Find and read academic papers. Route by intent, judge by author-graded rubric.

        User
         │
         ▼
   ┌── Router ──┐
   │            │
   ▼            ▼
 POINT      LIST/ITERATIVE
(1 paper)   (rubric + 2–3 rounds)

The agent does relevance judgment — no LLM-as-judge is called. You author the rubric, you triage each paper, you sort.

Setup

Scripts at skills/paper-navigator/scripts/. Run via python skills/paper-navigator/scripts/<name>.py.

Env var	Used by	Notes
`S2_API_KEY`	All S2 scripts	Without it: `scholar_search` falls back to arXiv; `citation_traverse` / `recommend` / `snippet_search` are disabled
`JINA_API_KEY`	`fetch_paper`	Free tier works without key
`GITHUB_TOKEN`	`github_search`, `find_code`	Higher rate limits
`PAPER_NAV_PAPERS_DIR`	`fetch_paper` full text	No default — set or pass `--metadata-only`

Full env-var list: references/env-vars.md.

Five Red Lines (always)

Track history. Don't re-run a query you already ran. Empty result → change angle, not synonyms.
Search a gap, not a vibe. Every query maps to one missing piece of information. No stacked-keyword bags.
One query = one concept. Split comparisons (A vs B), multi-property asks, and multi-year spans into separate calls.
Never hallucinate. Every fact (title, author, year, citation count, content) comes from a tool result.
Quote-or-zero. When you claim a paper meets a criterion, quote a ≤80-char span from its abstract / tldr / snippet. No quote → that criterion scores 0.

Router

Branch	User signal	Cadence	Output
POINT	Title quoted, URL, arXiv/DOI/PMID/S2 ID, "read this paper"	1 call	Paper Card
LIST (default)	"find papers about X", "is there a paper that …?", "papers satisfying A and B"	2 rounds + optional patch	Shortlist with per-criterion evidence
ITERATIVE	"survey of X", "30+ papers on Y", called from `research-survey` / `research-ideation`	up to 3 rounds, breadth-first	Ranked table (hand off to research-survey for the report)
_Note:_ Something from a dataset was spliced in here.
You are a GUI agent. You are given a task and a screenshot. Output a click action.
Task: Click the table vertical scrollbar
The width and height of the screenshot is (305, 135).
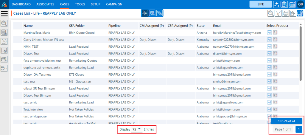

Default to LIST when unsure. Don't add survey / review to LIST queries — it down-ranks the canonical originals the user wants.

Ambiguous query (project nickname, codename, single capitalized word with zero hits) → run scholar_search exact + web/GitHub search first to resolve identifiers, then re-route.

POINT branch (known paper)

Input	Command	Output
URL	`python scripts/fetch_paper.py --url <URL>`	Paper Card + reading notes (see `references/reading-strategy.md` for L1/L2/L3)
Title quoted	`python scripts/match_paper_by_title.py --title "<title>"` (add `--fallback-search` for typos)	Paper Card
Bare ID (arXiv / DOI / S2 / CorpusId)	`python scripts/fetch_paper.py --paper-id <ID> --metadata-only`	Paper Card

Paper Card:

📄 **<Title>**
Authors: <First Author> et al. | Year: <Y> | Venue: <V>
Citations: <N> | ID: <ArXiv:xxxx.xxxxx> | DOI: <...>
TLDR: <one sentence>

Stop here. Do not chain to citation expansion unless asked.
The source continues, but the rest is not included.